▸ WHAT IS NEEDED: Lay out the entries from the line with "700x940 pixels. Task: Switch units to mm" to the line with "tap(371, 215)" as a numbered list, leaving out blank lines.

Item position entries
····················

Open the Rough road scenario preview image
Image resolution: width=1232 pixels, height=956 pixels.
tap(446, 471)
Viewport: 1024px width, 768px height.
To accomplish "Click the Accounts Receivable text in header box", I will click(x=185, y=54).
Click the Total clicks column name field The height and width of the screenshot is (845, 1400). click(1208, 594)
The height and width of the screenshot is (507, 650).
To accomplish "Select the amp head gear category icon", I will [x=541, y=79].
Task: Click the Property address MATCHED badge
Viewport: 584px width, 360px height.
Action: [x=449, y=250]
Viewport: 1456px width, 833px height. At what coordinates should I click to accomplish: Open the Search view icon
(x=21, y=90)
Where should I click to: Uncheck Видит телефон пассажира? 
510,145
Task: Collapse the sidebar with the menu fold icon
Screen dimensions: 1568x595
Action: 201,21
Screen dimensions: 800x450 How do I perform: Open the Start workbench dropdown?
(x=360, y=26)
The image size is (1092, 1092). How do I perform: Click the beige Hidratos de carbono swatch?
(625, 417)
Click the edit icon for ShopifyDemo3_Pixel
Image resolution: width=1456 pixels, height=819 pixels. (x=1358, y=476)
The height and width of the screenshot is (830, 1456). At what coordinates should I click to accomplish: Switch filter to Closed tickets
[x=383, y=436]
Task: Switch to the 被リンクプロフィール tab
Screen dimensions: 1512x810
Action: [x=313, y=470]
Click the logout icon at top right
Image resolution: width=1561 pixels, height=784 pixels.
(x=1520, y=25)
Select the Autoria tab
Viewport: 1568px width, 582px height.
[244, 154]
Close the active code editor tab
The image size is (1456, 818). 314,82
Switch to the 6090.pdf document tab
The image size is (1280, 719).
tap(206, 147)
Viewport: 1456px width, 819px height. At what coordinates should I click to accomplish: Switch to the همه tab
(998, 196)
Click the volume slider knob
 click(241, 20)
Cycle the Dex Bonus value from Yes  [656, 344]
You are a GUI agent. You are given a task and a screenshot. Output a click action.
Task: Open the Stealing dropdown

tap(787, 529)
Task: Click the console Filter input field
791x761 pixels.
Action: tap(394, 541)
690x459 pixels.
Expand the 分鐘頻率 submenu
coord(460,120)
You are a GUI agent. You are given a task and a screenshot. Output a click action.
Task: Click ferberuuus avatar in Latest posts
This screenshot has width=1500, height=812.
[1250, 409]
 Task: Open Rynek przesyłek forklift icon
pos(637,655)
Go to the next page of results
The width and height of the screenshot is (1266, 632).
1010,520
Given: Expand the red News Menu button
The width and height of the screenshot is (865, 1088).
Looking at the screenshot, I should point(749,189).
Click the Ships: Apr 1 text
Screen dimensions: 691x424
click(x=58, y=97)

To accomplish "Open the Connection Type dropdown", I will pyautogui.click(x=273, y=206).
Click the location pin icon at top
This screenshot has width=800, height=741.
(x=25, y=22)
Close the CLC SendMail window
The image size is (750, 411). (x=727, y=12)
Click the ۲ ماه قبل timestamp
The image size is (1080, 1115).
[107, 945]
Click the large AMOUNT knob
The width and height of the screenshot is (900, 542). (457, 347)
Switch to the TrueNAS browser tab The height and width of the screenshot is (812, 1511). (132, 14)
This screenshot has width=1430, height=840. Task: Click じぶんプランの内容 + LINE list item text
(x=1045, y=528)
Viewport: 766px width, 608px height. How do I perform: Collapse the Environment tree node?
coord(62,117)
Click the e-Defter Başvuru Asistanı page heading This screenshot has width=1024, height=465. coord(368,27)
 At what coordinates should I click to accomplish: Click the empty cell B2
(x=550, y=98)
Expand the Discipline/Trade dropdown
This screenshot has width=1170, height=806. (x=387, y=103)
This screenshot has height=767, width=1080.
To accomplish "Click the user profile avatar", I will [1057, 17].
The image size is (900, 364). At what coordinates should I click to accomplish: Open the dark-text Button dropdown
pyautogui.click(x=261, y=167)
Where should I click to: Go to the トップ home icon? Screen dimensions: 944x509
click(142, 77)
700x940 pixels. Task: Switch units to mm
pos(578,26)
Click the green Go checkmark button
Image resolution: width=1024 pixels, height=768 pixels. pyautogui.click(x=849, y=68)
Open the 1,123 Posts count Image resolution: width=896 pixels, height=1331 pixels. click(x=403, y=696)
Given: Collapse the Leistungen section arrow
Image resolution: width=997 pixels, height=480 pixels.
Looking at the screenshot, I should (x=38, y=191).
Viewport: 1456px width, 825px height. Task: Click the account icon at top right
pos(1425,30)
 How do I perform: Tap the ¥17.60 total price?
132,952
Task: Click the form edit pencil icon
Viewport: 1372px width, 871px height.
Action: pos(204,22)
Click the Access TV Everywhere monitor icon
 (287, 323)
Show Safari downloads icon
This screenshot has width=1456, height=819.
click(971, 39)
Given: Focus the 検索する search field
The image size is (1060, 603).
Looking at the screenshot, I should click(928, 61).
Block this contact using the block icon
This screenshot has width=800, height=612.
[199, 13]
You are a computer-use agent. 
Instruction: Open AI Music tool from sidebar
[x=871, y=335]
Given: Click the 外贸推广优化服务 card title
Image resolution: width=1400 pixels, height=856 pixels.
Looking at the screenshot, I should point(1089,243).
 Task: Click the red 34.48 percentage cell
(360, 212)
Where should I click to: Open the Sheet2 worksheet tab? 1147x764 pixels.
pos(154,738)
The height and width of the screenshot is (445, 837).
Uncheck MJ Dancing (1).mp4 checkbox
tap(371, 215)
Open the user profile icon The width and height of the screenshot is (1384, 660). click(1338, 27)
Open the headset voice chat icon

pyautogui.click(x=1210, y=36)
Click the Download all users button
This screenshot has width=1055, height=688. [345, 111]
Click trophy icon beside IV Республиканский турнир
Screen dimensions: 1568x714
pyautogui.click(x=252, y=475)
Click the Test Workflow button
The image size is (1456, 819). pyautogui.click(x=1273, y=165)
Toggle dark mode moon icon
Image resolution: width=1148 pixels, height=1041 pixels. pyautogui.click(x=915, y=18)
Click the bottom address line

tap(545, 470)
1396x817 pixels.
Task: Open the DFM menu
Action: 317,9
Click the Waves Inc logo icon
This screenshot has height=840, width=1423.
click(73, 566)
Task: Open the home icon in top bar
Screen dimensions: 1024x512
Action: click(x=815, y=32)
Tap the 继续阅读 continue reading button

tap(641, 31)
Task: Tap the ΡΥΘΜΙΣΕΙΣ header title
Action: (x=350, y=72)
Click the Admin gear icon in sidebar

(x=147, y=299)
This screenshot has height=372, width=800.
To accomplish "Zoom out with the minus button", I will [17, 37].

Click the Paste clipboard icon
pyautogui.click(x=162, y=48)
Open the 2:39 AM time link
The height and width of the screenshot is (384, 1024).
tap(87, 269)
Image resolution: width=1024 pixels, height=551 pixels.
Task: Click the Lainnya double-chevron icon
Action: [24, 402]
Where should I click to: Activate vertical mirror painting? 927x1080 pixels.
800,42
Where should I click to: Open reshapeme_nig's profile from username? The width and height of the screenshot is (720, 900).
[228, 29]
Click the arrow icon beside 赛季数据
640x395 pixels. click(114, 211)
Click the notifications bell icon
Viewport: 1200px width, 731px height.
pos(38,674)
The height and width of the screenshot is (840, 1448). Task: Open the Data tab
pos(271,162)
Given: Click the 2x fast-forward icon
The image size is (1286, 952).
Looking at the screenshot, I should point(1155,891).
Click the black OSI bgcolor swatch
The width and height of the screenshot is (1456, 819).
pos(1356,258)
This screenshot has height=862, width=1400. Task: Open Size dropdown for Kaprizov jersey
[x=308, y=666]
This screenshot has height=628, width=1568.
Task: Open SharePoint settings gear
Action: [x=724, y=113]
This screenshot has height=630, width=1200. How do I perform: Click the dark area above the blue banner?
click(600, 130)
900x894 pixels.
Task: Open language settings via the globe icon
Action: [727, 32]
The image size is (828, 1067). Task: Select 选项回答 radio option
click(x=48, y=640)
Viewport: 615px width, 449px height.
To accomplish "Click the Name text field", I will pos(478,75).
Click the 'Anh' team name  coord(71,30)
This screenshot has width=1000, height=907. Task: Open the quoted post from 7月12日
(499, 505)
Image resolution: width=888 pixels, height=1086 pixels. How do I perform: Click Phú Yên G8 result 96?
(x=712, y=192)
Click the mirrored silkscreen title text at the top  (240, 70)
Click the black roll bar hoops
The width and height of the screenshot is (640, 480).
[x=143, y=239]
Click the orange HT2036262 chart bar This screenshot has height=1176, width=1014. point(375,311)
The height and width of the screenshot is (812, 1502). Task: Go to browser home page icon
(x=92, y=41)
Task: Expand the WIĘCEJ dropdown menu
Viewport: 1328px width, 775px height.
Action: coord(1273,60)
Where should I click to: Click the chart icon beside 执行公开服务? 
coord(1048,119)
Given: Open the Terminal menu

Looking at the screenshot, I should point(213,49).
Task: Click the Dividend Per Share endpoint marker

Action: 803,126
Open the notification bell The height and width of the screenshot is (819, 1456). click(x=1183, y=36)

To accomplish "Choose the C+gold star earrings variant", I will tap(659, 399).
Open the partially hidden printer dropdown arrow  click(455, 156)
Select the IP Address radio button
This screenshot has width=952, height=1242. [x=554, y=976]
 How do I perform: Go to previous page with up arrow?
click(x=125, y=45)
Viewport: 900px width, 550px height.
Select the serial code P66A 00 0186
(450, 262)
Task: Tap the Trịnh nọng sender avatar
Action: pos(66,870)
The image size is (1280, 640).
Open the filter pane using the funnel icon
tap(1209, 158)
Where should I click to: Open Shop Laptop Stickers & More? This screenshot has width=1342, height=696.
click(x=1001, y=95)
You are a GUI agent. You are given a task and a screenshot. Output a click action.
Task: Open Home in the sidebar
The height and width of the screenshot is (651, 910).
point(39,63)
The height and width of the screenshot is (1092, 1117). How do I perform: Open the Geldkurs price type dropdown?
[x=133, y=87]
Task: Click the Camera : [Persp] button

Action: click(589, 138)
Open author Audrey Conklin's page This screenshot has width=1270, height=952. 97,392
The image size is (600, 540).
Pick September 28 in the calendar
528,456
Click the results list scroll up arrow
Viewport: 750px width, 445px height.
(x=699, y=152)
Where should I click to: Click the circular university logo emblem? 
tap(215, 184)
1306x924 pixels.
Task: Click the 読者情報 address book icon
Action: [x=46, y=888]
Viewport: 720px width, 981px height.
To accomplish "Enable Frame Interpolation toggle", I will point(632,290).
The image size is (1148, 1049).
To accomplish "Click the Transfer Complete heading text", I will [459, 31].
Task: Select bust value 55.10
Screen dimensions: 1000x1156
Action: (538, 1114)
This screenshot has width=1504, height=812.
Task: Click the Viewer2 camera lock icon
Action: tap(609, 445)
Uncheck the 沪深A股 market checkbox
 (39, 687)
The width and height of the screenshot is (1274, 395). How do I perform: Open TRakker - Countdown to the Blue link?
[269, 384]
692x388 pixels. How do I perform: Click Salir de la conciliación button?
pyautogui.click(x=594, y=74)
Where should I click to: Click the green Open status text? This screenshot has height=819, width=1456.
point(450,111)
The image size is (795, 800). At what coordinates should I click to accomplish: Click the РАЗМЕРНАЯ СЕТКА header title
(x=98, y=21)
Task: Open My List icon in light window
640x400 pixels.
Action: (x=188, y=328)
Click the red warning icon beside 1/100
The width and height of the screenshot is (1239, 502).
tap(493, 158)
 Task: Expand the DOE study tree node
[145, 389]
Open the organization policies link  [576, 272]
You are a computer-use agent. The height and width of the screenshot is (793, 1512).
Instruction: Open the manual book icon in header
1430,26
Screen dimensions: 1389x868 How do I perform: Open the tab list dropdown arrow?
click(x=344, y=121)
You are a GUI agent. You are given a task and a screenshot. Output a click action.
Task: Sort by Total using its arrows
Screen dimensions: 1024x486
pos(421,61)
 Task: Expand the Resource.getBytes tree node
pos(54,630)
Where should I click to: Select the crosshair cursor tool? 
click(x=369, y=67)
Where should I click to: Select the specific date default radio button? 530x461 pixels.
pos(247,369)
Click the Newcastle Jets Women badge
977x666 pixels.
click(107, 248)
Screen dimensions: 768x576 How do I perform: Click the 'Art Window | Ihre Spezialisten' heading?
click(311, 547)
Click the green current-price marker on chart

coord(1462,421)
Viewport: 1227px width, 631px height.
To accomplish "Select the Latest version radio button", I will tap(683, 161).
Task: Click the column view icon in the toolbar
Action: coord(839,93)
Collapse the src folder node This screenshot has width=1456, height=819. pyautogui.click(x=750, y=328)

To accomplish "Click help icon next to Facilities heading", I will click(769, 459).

····················

▸ FULL RESPONSE:
1. 700x940 pixels. Task: Switch units to mm
2. pos(578,26)
3. Click the green Go checkmark button
4. Image resolution: width=1024 pixels, height=768 pixels. pyautogui.click(x=849, y=68)
5. Open the 1,123 Posts count Image resolution: width=896 pixels, height=1331 pixels. click(x=403, y=696)
6. Given: Collapse the Leistungen section arrow
7. Image resolution: width=997 pixels, height=480 pixels.
8. Looking at the screenshot, I should (x=38, y=191).
9. Viewport: 1456px width, 825px height. Task: Click the account icon at top right
10. pos(1425,30)
11.  How do I perform: Tap the ¥17.60 total price?
12. 132,952
13. Task: Click the form edit pencil icon
14. Viewport: 1372px width, 871px height.
15. Action: pos(204,22)
16. Click the Access TV Everywhere monitor icon
17.  (287, 323)
18. Show Safari downloads icon
19. This screenshot has width=1456, height=819.
20. click(971, 39)
21. Given: Focus the 検索する search field
22. The image size is (1060, 603).
23. Looking at the screenshot, I should click(928, 61).
24. Block this contact using the block icon
25. This screenshot has width=800, height=612.
26. [199, 13]
27. You are a computer-use agent. 
28. Instruction: Open AI Music tool from sidebar
29. [x=871, y=335]
30. Given: Click the 外贸推广优化服务 card title
31. Image resolution: width=1400 pixels, height=856 pixels.
32. Looking at the screenshot, I should point(1089,243).
33.  Task: Click the red 34.48 percentage cell
34. (360, 212)
35. Where should I click to: Open the Sheet2 worksheet tab? 1147x764 pixels.
36. pos(154,738)
37. The height and width of the screenshot is (445, 837).
38. Uncheck MJ Dancing (1).mp4 checkbox
39. tap(371, 215)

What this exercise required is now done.